With us contemplating trying to have another child though, we need to work better at a lot of things. I have decided to do a lot of things differently with any future children we may have. Such as cloth diapers, homemade diaper rash cream, and homemade baby food. It may take more time and energy but in the end it will save us more money so we can give our children the private school education we want to give to them.
I learned a lot in my quiet time with the Lord today, such as I need to rely on him to solve problems and not solely on myself. I have questions I am hoping the Lord reveals the answers too soon. Such as the search for my biological family. I do not know what I am looking for in the search but I am searching for something, I am looking for the Lord to feel that void but if he doesn't I will continue my search and I know the Lord will help and guide me
This just seems like ramblings now, I am going to end it here with this final note
I can do all things through Christ who strengthens me.
~Please pray for my quiet time this next week I've been struggling with doing one. Thanks.

Thursday, May 5, 2011

Homemade Calzones

So I made some awesome and nutritious calzones last night. I am going to put the recipe up incase anyone wants to try it.
If you have a picky eater, either a kid or in my case a husband it is the best way to hide veggies.

1. I bought frozen dough and followed the thawing instructions.
2. I rolled out the dough and cut it into sections.
3. As I was waiting for the dough to thaw, I cooked sweetpotatoes in the oven for 40 mins at 400 degrees.
4. Then I pureed them in a food processor. I then mixed in chopped yellow onions, green peppers, and canned drained diced tomatoes.
5. I then added cheese to all the calzones, cheddar in the kids and swiss in ours.
6. I put the filling in the middle and sealed it shut.
7. I baked them in the oven at 350 for about 30-40 minutes.

They were delicious, even with marinara sauce. My husband even had seconds. if you have a picky eater its the way to go.

Update

So it has been a long while since I have posted. A lot has happened. I have decided to stay at home with Grace next year, unless I get a job this summer.
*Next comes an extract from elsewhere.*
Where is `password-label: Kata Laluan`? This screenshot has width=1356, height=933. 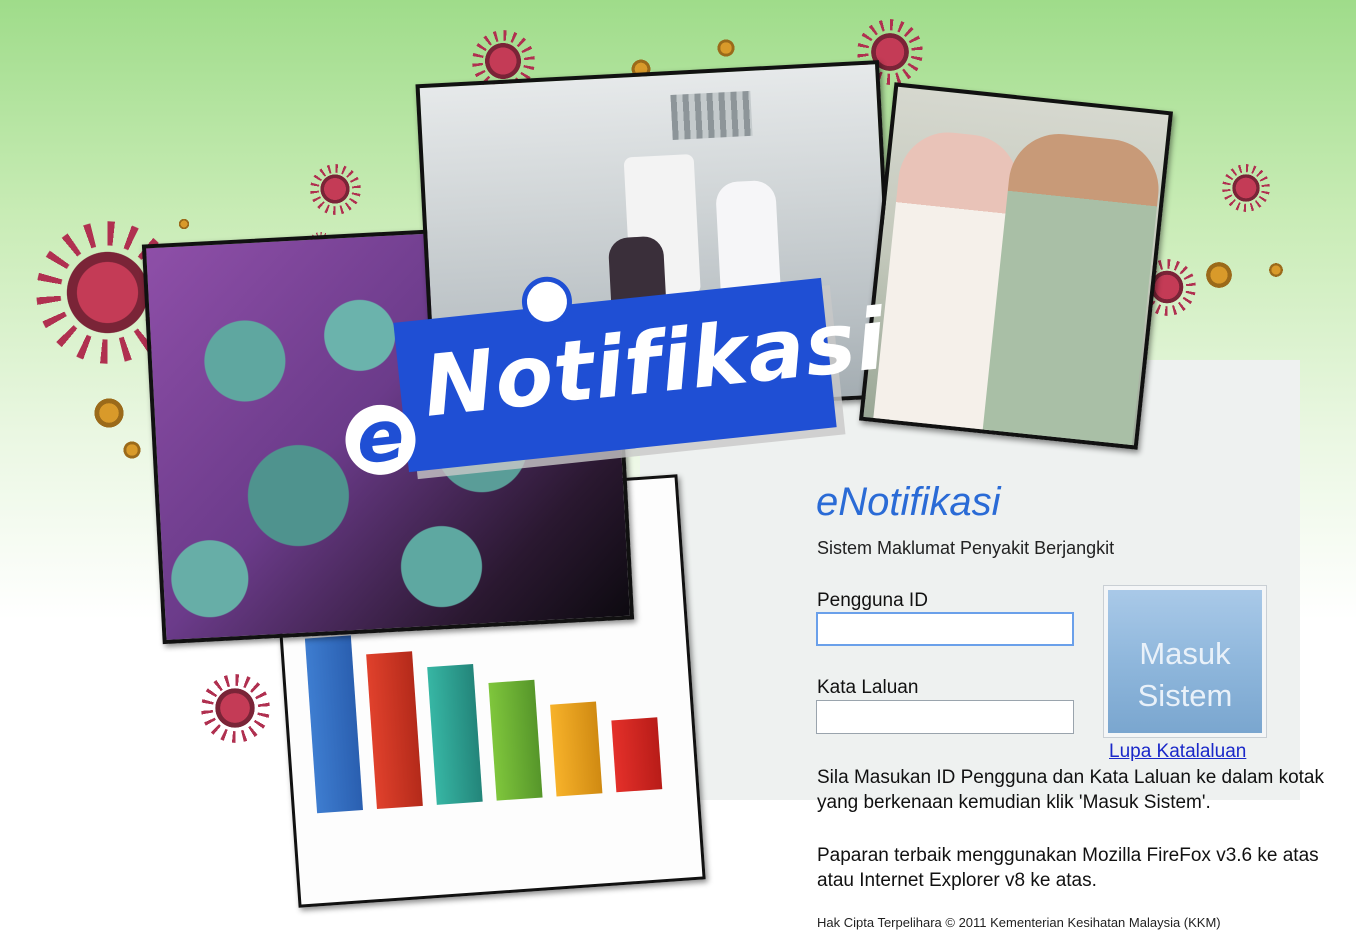 password-label: Kata Laluan is located at coordinates (868, 688).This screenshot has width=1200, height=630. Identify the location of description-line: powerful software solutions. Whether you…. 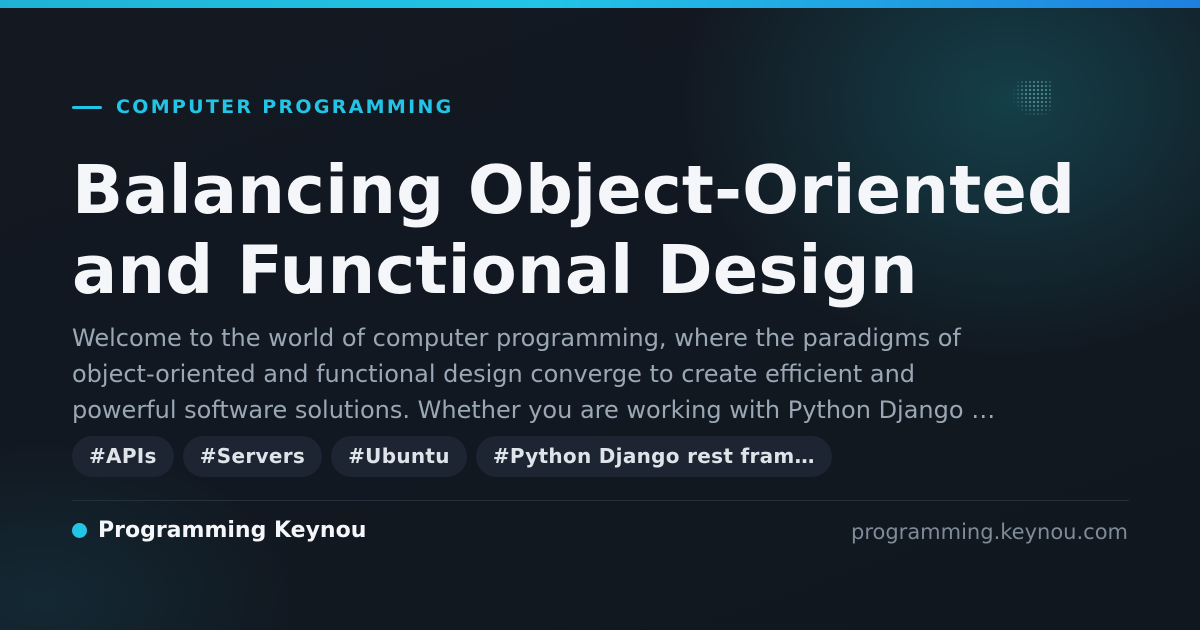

I am also thinking of going back to school to do something completely different from education. Do not get me wrong I love education but right now, its not the greatest field to be in. Grace is ALMOST 4! I cannot believe my baby will be 4 in like 6 weeks. It's crazy. I have decided to make a lot more stuff at home and have started couponing. I found some awesome things to do, if they work out I will definitely be posting them on here.
I have started a photography business that I hope will take off soon. As a stay at home mom (for now at least) it is a good job to have. I am learning everyday the joys of saving money, making things on my own, and the joys of being a stay at home mommy. If anything changes though it will be hard for me. I have been through a lot in the last few months, all of which has made me stronger and more determined and which has helped me to realize in life what I need to do more of. I am excited to be blogging once again.

See you all soon.

Thursday, January 27, 2011

forgot. about thiz

I forgot ihad a blog. More later on my nooknow.